Posso até ouvir meu coração acelerado,você de maestro
a reger. Não sei como realizar tal proposta separados pela tecnologia a
furtar-me o que mais preciso: o roçar dos seus braços nos meus. Também esse
cheiro que não me pertence e muda o ar do quarto. Ou as mãos, uma sobre a
outra,os dedos apertados a segurar para que não partam. Bom esse aconchego. A
certeza, mesmo que provisoria, da sua proteção. O calor que sobe pelo braço e
arrepia o pescoço. Suspendo o ombro, reviro as costas, sei que você vai afastar
os meus cabelos castanhos e longos a divertir-se com o meu riso: Assim não
vale! Você já saberia a resposta e riria do lugar comum. O comum, às
vezes, é tão melhor.
Bom
e gostoso. Coloquei o capuccino fumegante na caneca de cerâmica. As mãos quentinhas
desacostumadas a esse inverno. Encostei-me na porta da cozinha a olhar as
maitacas empoleiradas nas telhas. Um bando inteiro. A empregada da vizinha
gritava: “Milagre! Milagre! Só pode ser um sinal de Deus.” Lindas de fato. O
seu cantar é atraente: todas ao mesmo tempo num delirio humano de deixa eu
terminar de falar. Procurava aprender com elas.Um trinado em conjunto.

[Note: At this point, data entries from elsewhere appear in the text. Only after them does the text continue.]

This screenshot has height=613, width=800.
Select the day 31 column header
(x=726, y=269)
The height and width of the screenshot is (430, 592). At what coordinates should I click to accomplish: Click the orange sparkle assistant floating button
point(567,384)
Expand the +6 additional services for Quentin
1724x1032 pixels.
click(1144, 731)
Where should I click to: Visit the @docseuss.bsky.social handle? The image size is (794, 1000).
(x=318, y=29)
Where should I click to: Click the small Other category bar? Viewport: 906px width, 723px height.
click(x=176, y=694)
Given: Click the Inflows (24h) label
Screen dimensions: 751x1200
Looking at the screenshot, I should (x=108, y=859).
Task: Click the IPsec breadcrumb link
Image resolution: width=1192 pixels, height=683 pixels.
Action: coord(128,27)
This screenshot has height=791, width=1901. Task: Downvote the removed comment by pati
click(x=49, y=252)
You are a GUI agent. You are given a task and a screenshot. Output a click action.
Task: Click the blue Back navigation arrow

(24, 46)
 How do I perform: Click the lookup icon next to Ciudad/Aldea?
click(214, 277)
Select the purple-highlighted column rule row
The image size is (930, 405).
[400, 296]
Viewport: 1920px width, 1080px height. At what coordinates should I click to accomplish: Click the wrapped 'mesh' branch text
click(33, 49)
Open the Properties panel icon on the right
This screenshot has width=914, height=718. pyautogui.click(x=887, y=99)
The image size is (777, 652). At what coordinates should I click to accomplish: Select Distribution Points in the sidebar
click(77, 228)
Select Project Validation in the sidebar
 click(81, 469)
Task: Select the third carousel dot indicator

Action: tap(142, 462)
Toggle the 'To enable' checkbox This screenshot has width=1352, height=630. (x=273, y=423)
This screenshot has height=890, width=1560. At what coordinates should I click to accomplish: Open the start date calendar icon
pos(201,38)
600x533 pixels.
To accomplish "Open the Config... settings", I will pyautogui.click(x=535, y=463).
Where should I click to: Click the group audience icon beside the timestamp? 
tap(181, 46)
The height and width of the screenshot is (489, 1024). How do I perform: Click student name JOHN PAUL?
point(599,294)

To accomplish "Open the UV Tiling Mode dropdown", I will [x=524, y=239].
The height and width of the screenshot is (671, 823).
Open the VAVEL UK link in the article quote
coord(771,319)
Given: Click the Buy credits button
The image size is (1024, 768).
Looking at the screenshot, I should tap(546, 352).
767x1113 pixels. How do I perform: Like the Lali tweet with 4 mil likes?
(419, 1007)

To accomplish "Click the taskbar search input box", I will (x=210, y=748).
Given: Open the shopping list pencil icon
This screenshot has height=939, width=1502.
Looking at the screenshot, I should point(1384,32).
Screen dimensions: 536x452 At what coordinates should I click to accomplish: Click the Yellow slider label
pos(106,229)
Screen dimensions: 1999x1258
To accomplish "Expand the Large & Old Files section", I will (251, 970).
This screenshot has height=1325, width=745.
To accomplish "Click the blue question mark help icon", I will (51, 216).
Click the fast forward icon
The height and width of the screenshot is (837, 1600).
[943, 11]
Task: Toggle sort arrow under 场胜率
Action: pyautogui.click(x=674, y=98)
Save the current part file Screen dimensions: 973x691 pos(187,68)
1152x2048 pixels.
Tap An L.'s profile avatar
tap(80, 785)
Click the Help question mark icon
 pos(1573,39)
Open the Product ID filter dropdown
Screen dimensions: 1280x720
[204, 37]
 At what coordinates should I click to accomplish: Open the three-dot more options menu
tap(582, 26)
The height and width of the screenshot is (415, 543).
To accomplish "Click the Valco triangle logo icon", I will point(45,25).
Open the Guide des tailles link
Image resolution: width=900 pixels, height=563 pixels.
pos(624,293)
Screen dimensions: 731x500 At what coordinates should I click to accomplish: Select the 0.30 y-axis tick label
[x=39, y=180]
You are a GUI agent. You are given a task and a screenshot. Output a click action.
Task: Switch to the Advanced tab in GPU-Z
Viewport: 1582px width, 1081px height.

Arruaça logo de manhã. Eu o empurrava para lá dizendo Pára, agora não, deixa eu
espreguiçar-me. Você com essa mania de alongar-me e eu, doida para ficar
agarrada ao travesseiro, puxava o lençol para cobrir-me. Inútil: queda de braço
vencida.
Você
venceu. Dei-me por vencida. Sei lá. Pouco importa. Agora minha boca tem gosto
de chocolate, afrodisíaco natural, acalma, esquenta, abraço apertado gostoso.
Assim, aquecida, fica mais fácil entender o seu desejo. Gosto de aceitar
desafios. Como faremos? Não diga. Será mais divertido procurarmos juntos o
caminho. Eu reparo até nas nuances dos tons de verde das folhas. O que mais
chama a atenção é a riqueza de detalhes. Isso é observação sua, não minha.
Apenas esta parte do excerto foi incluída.